Of the 259 households, 30.1% of which had children under the age of 18 living with them, 58.7% were married couples living together, 5.4% were cohabitating couples, 20.8% had a female householder with no spouse or partner present and 15.1% had a male householder with no spouse or partner present. 30.9% of all households were non-families. 25.1% of all households were made up of individuals, 12.4% had someone living alone who was 65 years old or older.

The median age in the city was 39.0 years. 26.6% of the residents were under the age of 20; 5.5% were between the ages of 20 and 24; 25.5% were from 25 and 44; 23.6% were from 45 and 64; and 18.9% were 65 years of age or older. The gender makeup of the city was 50.3% male and 49.7% female.

===2010 U.S. Census===
As of the 2010 United States census, there were 653 people, 258 households, and 184 families living in the city. The population density was 1209.3 PD/sqmi. There were 270 housing units at an average density of 500.0 /sqmi. The racial makeup of the city was 97.1% white, 1.7% African American and 1.2% from two or more races. Hispanic or Latino of any race were 1.5% of the population.

There were 258 households, of which 38.8% had children under the age of 18 living with them, 54.7% were married couples living together, 12.8% had a female householder with no husband present, 3.9% had a male householder with no wife present, and 28.7% were non-families. 23.3% of all households were made up of individuals, and 10.5% had someone living alone who was 65 years of age or older. The average household size was 2.53 and the average family size was 2.98.

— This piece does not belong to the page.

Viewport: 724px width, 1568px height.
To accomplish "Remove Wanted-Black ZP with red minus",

The median age in the city was 35.9 years. 28.9% of residents were under the age of 18; 5.9% were between the ages of 18 and 24; 26.8% were from 25 to 44; 25.4% were from 45 to 64; and 13% were 65 years of age or older. The gender makeup of the city was 49.3% male and 50.7% female.

===2000 U.S. Census===
As of the 2000 United States census, there were 619 people, 246 households, and 171 families living in the city. The population density was 1,101.6 PD/sqmi. There were 253 housing units at an average density of 450.3 /sqmi. The racial makeup of the city was 99.52% white, 0.16% from other races and 0.32% from two or more races. Hispanic or Latino of any race were 0.81% of the population.

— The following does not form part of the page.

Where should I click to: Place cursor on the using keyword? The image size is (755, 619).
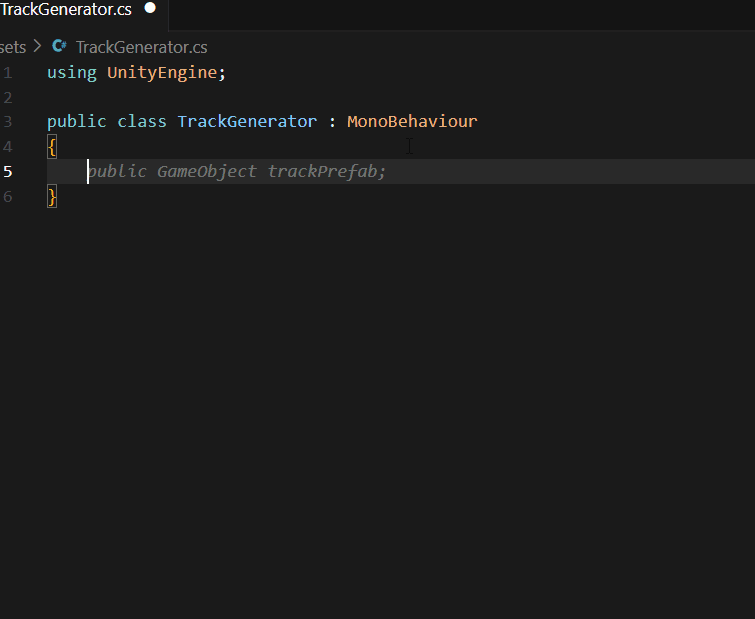tap(71, 72)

There were 246 households, out of which 37.0% had children under the age of 18 living with them, 60.2% were married couples living together, 8.1% had a female householder with no husband present, and 30.1% were non-families. 26.4% of all households were made up of individuals, and 11.8% had someone living alone who was 65 years of age or older. The average household size was 2.52 and the average family size was 3.08.

In the city, the population was spread out, with 28.6% under the age of 18, 6.6% from 18 to 24, 32.3% from 25 to 44, 20.7% from 45 to 64, and 11.8% who were 65 years of age or older. The median age was 34 years. For every 100 females, there were 105.6 males. For every 100 females age 18 and over, there were 91.3 males.

The median income for a household in the city was $42,333, and the median income for a family was $45,000. Males had a median income of $31,667 versus $24,792 for females. The per capita income for the city was $18,708. About 3.6% of families and 4.0% of the population were below the poverty line, including 6.3% of those under age 18 and 2.9% of those age 65 or over.

==Education==
Interstate 35 Community School District serves the municipality.